In their excellent review of neuropsychiatric problems in Parkinson's disease (PD), 1 the authors made one small error but more importantly raised an interesting question about drug trials. Also, as they wrote their article, both melperone (personal communication) and pimavanserin, 2 subjected to randomized, double blind placebo controlled trials (DBPCT), failed to be efficacious.

The authors erred in stating that clozapine was tested only on nondemented subjects.
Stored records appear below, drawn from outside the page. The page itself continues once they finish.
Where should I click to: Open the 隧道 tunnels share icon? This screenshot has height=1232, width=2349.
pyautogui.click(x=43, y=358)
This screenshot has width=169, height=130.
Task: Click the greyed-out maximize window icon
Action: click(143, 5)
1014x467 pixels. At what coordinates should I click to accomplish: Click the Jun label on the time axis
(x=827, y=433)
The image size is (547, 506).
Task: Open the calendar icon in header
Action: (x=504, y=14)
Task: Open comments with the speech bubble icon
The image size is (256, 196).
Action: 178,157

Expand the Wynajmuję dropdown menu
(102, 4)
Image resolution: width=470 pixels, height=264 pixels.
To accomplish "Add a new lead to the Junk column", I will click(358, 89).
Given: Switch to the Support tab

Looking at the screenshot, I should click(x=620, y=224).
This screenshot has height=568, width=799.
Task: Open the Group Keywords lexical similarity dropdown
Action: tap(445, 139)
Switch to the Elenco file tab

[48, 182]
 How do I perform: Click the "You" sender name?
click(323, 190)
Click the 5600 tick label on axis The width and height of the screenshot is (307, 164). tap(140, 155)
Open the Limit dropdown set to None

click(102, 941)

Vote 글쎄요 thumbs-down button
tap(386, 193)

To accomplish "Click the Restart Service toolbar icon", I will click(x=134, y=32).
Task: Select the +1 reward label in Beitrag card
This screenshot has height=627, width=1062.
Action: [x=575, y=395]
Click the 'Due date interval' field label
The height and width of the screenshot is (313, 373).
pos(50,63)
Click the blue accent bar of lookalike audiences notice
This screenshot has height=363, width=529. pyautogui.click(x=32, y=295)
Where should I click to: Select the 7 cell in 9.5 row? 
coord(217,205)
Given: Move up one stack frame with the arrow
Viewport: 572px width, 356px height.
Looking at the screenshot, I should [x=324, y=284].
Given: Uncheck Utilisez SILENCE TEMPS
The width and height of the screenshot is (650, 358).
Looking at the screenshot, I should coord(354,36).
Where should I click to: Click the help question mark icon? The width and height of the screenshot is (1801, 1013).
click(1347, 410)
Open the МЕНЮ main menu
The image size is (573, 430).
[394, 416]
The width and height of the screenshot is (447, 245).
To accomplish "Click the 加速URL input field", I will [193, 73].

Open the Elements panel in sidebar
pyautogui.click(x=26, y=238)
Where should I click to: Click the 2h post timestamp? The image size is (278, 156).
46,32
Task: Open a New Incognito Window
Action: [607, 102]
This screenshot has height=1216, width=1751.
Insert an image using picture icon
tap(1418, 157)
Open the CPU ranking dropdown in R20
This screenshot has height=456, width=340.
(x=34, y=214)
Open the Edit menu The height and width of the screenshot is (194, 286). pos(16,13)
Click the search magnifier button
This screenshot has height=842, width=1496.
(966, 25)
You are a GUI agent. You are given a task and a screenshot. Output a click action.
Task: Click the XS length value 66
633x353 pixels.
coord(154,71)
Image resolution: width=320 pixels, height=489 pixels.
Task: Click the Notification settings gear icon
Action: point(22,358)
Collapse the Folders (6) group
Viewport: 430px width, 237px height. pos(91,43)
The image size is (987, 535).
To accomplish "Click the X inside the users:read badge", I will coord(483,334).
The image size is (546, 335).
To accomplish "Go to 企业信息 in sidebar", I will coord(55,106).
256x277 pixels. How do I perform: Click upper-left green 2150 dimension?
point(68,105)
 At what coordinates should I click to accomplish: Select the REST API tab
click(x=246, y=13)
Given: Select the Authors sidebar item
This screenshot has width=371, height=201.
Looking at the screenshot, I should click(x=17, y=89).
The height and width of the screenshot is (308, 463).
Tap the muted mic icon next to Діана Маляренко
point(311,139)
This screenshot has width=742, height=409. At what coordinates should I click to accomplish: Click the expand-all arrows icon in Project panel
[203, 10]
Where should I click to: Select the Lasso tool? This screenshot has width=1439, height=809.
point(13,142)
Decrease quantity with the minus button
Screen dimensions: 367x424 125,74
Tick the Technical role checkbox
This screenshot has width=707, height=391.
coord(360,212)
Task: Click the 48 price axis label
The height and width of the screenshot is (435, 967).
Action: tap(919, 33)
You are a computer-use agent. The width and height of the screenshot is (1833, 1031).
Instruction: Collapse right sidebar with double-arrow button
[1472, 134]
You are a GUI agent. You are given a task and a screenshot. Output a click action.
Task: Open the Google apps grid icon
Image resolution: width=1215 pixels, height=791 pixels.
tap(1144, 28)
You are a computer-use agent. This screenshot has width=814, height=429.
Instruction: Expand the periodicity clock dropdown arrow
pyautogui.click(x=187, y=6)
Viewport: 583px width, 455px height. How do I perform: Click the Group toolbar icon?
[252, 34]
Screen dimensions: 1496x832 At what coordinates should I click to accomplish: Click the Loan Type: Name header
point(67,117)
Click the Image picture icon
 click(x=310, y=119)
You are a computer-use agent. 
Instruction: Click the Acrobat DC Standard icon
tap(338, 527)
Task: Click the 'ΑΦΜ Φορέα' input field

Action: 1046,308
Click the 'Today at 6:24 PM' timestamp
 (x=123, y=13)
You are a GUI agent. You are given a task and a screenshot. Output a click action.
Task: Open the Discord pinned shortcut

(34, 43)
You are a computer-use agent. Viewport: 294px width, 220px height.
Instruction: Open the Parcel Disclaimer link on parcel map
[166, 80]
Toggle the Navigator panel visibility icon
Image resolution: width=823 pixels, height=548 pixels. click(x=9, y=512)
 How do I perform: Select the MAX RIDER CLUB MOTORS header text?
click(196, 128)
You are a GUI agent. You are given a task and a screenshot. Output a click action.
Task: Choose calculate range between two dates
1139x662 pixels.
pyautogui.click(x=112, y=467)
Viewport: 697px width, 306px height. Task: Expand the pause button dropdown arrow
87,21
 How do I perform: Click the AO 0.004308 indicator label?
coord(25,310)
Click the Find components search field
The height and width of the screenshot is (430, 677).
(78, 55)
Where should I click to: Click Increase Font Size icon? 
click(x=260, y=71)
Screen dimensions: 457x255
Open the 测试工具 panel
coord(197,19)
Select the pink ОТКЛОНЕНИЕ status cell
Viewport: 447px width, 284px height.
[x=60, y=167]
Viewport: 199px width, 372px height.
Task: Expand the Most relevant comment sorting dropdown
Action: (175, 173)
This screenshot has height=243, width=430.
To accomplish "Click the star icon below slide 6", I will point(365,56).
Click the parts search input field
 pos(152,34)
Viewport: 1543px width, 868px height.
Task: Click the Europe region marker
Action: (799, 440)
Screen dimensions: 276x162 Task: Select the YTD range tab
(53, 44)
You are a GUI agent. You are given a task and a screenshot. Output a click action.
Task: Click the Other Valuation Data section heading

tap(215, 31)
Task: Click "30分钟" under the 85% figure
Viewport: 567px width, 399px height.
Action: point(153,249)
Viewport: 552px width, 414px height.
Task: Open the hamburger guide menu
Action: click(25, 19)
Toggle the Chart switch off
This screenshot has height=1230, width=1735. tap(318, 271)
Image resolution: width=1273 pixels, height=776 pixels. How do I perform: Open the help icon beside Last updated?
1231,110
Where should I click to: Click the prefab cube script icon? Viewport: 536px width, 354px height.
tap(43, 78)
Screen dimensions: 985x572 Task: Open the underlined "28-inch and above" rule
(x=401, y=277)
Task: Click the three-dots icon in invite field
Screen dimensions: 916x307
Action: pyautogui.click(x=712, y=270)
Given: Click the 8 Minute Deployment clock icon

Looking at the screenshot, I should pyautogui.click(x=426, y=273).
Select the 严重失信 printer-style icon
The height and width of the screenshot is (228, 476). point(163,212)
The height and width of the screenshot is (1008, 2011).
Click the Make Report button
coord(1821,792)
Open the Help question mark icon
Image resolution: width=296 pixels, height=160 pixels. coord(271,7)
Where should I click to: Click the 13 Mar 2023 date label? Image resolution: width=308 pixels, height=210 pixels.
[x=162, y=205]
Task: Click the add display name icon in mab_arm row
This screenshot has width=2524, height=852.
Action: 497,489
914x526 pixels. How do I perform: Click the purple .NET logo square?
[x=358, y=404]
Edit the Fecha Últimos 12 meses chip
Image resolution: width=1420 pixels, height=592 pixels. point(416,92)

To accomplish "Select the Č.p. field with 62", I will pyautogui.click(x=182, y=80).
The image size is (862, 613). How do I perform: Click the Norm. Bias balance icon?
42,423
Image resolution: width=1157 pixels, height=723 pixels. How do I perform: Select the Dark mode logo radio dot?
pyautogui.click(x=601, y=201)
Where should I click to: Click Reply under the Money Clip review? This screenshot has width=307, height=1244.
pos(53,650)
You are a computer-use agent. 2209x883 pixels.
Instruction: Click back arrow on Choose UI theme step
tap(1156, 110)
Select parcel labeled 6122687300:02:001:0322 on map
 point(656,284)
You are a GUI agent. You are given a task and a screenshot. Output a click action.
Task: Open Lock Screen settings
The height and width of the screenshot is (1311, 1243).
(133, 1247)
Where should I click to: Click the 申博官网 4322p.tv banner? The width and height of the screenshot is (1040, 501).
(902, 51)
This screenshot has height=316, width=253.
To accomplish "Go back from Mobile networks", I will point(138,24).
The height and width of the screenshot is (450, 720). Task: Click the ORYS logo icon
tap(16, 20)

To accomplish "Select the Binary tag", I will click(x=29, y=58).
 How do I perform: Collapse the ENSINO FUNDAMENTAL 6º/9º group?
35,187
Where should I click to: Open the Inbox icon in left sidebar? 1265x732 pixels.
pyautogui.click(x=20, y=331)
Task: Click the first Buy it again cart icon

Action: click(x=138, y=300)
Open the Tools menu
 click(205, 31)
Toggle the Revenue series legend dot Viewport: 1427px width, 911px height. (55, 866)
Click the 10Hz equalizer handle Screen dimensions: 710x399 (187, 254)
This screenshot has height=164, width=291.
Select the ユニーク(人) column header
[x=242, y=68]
The American study 3 had no exclusion for dementia and the mean mini-mental state exam scores were 21.7 in one treatment arm and 23.8 in the other. 4 The French study required a MMSE score greater than 20. The mean score of their placebo treated group was 24.1. 4 The authors noted that ''more novel antipsychotics, such as ziprasidone and aripiprrazole, have not yet been tested systematically and preliminary reports are inconclusive.'' There have been numerous reports of aripiprazole worsening motor function in PD patients 5,6 but less so with ziprasidone. 5 More importantly, it has been a common observation in both movement disorder clinics and psychiatry treatment centers (personal communications) that both aripiprazole and ziprasidone induce dose dependent parkinsonism quite commonly in patients who are too young to likely have idiopathic PD. What data would be sufficient to prevent a doomed attempt to test either of these drugs? I doubt the authors would be more likely to participate in a trial of either of these drugs than they would be in a study of risperidone, which also has no level I evidence against its use.